**Problem:** Scan the records for lines holding "computer". Say how many there are and give nothing else.

**Records to use:**
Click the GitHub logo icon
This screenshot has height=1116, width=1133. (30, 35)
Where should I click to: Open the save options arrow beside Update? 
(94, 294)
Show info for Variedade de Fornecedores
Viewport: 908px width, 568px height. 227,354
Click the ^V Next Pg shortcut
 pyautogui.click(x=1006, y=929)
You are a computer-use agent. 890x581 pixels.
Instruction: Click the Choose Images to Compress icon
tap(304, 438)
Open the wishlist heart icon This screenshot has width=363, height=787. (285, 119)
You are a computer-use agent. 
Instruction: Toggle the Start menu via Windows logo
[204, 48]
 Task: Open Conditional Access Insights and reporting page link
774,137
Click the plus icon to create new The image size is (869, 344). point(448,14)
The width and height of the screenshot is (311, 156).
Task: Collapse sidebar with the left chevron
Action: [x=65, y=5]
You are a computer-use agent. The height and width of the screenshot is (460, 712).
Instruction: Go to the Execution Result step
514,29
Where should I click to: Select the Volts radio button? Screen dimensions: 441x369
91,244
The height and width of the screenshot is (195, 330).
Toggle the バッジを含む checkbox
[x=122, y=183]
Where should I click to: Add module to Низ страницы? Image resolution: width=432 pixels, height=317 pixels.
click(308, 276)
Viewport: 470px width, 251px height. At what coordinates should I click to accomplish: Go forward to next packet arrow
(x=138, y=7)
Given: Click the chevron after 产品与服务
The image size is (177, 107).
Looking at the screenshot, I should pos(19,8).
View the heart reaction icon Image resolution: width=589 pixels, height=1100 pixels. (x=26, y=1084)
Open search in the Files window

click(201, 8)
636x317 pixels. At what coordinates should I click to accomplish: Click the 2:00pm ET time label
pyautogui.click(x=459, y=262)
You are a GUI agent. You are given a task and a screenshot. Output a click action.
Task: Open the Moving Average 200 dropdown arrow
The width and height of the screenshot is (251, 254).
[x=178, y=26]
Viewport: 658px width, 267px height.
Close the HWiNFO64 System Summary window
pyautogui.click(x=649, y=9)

**Exercise result:** 3